Louise, Dad’s wife before Sasha, purses her lips into a nasty little downturned smile. She hadn’t wanted the divorce and she’s always maintained that Sasha stole him away from her. She probably thinks she’d still be married to him if it weren’t for Sasha. She probably thinks he’d still be alive.
Sasha scoots Mindy onto Nell’s lap and stands. She brushes off her skirt in a nervous way. Her cheeks are turning crimson and she hasn’t even started talking yet.
I turn around and spot an open but warm bottle of white wine on the console behind me. I pick it up delicately and, as quietly as possible, pour some into my glass and also into Joyce’s glass, which still has ice and what smells like scotch at the bottom of it. She doesn’t mind.
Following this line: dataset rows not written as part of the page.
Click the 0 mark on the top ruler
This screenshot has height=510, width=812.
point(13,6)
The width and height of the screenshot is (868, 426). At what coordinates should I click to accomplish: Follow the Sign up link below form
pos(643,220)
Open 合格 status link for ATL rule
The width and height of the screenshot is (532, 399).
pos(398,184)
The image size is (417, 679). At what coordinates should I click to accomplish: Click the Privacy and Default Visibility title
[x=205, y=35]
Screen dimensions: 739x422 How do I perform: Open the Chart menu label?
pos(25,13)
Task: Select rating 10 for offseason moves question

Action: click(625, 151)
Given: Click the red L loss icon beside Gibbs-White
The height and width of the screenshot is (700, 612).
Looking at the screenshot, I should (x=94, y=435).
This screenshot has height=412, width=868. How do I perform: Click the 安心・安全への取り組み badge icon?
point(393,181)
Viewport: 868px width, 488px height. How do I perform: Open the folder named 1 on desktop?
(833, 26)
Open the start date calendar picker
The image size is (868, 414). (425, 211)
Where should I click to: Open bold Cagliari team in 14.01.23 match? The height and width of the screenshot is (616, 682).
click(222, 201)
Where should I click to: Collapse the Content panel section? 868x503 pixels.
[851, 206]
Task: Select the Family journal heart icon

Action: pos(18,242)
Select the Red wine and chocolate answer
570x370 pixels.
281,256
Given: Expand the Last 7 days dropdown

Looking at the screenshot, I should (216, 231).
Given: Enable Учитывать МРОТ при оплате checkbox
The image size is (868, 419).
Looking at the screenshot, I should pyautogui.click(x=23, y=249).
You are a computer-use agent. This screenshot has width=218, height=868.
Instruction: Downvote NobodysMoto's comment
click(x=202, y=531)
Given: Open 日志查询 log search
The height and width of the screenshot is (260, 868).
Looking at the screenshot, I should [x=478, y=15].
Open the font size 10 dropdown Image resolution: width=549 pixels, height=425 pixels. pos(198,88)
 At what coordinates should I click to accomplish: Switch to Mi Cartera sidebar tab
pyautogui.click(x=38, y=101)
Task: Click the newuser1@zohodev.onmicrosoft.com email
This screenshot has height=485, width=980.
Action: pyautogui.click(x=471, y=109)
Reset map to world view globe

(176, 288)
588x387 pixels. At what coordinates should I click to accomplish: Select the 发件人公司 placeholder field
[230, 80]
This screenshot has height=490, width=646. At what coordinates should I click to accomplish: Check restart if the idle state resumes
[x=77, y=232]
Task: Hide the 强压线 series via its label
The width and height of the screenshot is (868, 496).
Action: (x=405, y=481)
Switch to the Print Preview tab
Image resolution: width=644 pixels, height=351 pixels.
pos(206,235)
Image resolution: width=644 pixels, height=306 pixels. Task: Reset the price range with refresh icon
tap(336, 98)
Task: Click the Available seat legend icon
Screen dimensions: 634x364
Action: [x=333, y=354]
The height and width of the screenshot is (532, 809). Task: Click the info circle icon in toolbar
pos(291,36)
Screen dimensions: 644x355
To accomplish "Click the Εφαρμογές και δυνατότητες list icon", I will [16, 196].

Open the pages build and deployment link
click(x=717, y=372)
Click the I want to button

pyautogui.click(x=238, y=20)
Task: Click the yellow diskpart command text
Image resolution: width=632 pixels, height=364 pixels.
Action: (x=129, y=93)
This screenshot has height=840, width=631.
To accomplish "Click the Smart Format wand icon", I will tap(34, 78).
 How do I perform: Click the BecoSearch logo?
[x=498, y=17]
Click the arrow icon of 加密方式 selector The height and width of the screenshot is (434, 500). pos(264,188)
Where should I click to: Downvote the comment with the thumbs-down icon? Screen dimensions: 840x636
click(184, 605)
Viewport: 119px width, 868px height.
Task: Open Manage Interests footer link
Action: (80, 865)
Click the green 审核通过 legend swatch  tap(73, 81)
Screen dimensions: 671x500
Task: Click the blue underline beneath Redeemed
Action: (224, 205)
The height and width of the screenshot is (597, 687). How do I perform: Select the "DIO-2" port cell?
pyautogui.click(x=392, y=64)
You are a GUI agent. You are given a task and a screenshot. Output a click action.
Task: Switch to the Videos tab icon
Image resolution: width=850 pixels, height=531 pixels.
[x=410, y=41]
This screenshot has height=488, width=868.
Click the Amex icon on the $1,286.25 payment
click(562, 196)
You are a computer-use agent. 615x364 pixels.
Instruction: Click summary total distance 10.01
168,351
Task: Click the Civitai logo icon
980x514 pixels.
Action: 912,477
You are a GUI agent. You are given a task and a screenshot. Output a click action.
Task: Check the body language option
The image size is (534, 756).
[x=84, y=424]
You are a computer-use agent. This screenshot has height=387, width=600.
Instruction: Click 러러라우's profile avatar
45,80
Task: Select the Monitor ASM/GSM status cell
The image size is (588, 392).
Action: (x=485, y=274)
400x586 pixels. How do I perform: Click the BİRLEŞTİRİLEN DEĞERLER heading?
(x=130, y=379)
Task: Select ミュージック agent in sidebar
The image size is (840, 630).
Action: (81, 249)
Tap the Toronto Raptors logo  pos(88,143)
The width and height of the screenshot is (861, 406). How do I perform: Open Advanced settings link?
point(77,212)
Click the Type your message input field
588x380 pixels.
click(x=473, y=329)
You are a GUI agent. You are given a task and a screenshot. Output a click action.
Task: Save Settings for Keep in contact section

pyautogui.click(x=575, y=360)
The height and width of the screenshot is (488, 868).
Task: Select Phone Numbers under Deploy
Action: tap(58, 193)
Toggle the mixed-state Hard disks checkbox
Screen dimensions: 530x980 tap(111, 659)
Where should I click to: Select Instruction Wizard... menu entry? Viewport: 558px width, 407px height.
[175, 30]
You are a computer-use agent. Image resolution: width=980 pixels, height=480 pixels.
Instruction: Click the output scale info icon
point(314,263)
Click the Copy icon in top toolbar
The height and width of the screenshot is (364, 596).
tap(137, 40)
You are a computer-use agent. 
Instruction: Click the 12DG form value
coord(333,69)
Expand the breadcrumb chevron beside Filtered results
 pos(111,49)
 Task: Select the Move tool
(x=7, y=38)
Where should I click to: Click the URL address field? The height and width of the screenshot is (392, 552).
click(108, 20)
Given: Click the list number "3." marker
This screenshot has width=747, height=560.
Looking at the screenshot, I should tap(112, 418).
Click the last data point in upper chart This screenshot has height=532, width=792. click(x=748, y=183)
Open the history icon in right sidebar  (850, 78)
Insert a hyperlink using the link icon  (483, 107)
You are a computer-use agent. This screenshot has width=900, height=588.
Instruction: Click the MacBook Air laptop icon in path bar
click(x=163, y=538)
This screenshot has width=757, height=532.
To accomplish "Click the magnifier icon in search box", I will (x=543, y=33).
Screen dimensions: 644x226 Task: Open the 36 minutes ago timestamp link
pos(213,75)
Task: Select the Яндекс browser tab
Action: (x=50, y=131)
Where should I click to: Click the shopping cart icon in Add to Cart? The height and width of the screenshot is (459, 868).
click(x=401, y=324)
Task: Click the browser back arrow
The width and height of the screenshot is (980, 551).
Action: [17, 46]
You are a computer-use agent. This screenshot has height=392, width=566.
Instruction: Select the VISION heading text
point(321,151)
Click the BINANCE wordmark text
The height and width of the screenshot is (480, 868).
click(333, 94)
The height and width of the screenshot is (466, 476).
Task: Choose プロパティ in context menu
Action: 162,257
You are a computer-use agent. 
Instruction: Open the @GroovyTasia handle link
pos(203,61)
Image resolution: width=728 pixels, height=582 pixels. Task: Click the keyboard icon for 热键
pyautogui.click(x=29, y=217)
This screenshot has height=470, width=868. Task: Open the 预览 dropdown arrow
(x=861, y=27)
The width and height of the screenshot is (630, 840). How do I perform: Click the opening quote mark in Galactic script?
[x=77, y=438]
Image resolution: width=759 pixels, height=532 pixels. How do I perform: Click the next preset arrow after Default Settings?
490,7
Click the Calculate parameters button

Lucy, sitting cross-legged next to the unlit fireplace, burps, and one of her older sisters laughs. Nell shushes them and Louise shoots an ugly face in my sister’s direction. I wish I were drunker. Or better, I wish I had some of that pot from last night. This situation could be a whole new scene if I’d smoked some of that magic weed. I could bring myself to tears, perhaps. I could say a few things about my father. We’d all pee ourselves, then go our separate ways until tomorrow. After that, we’d never have to see one another again. A goodbye to Stan Pulaski and a goodbye to one another. For good.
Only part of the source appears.